Меня разбудил толчок в плечо. Надо мной стоял дежурный вохровец.
– Бери еду! – приказал он и протянул железную миску таких огромных размеров, что в ней могли поместиться пять полных супных тарелок.
Я жадно схватил миску. В огромную миску плеснули на донышко черпачок каши, зато это было наше любимое тюремное блюдо – чечевица. Я чуть не проскреб донышко, отдирая от эмали коричневые следы проглоченных зернышек. Лучше было бы вылизать миску, но на это я не осмелился и только со вздохом сказал Витосу:
– Некогда праотец наш косматый зверолов Исав продал свое право первородца брату-близнецу Иакову. Исава все кляли за этот легкомысленный поступок. Но я поступил бы как он. Чечевица лучше, чем первородство, если ее наложат в миску вдоволь.
– Плохой признак – много еды, – ответил Витос. – Такие привилегии даются знаете кому?
– Знаю, Ян Карлович. Возможно, вы правы. Но я не доспал. После еды хорошо вздремнуть.
Спать, однако, не пришлось. Снова отворились двери – и дежурный вызвал на прогулку. Все камеры были растворены, отовсюду выходили на дворик. Он был гораздо меньше монастырского, не для прогулки сразу ста человек, мы построились в колонну и зашагали вдоль стен. Два стрелочника – по обычаю, впереди и позади колонны – сперва следили за порядком, потом порядок им надоел, они отошли от нас. Мы еще пошагали без команды, стали останавливаться, сбиваться в кучки, прислоняться к стенам. Такой прогулки мы еще не знали – вольной толкотни, вольной болтовни, возможности безмятежно постоять, даже прикрыть глаза, наслаждаясь глубоким вдохом и выдохом.

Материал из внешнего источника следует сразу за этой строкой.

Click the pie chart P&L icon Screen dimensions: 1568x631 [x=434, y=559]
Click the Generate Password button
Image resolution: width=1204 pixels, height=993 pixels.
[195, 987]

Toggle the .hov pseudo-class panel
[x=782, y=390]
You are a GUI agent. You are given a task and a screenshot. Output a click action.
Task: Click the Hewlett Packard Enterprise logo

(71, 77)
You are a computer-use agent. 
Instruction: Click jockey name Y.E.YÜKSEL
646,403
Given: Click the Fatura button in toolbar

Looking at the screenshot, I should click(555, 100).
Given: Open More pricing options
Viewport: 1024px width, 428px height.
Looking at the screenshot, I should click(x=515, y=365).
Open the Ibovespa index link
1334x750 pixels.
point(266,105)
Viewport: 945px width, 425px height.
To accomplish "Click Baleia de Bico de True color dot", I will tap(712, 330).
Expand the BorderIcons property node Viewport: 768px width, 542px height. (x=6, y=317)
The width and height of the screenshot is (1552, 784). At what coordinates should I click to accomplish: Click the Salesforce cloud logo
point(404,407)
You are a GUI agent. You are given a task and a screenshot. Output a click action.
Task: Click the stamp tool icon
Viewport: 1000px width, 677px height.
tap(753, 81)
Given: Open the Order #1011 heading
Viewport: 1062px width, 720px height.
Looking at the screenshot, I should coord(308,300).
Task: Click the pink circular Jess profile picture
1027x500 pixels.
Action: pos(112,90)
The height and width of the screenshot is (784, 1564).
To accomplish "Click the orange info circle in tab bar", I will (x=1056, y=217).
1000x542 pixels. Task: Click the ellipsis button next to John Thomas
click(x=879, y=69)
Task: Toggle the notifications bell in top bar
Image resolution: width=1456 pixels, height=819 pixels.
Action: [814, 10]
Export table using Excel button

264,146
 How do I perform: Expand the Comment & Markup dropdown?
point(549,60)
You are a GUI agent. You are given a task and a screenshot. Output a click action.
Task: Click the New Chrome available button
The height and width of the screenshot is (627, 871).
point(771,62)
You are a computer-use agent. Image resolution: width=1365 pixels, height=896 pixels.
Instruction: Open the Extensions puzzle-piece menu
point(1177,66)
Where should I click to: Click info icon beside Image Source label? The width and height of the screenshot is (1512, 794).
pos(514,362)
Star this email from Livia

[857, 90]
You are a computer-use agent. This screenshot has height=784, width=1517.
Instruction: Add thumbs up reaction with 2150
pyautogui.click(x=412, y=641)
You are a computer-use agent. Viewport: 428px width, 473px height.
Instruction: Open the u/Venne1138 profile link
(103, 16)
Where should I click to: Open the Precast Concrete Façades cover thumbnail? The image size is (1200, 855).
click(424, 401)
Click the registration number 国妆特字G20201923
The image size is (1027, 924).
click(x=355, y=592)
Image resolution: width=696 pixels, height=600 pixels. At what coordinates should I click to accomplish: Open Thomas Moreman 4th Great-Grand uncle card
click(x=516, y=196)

На Савватии, видимо, у стрелков отсутствовали часы – и двадцать законных прогулочных минут прошли, и полчаса, и к часу, по ощущению, приближалась необыкновенная прогулка, а потом пошло и на второй час. Нас стала тревожить такая вольность, мы переглядывались – что случилось? Не готовят ли нам сюрпризы в камерах и потому задерживают во дворе? Стрелки подали команду уходить. Мы повалили в тюрьму, радуясь благополучному возвращению с прогулки не меньше, чем радовались самой прогулке. Витос шел подавленный и молчаливый, я догадывался, что неожиданные послабления режима его пугают Я привык верить его объяснениям, но в меня все больше внедрялось сомнение – не слишком ли он все рисует черной краской? Почему людей, с которыми хотят ни за что ни про что расправиться, надо предварительно ублажить едой посытней и дать подышать свежим воздухом подольше? Витос говорил, что такова тюремная практика во всем мире. Практика была нелогична, я отказывался ее понимать.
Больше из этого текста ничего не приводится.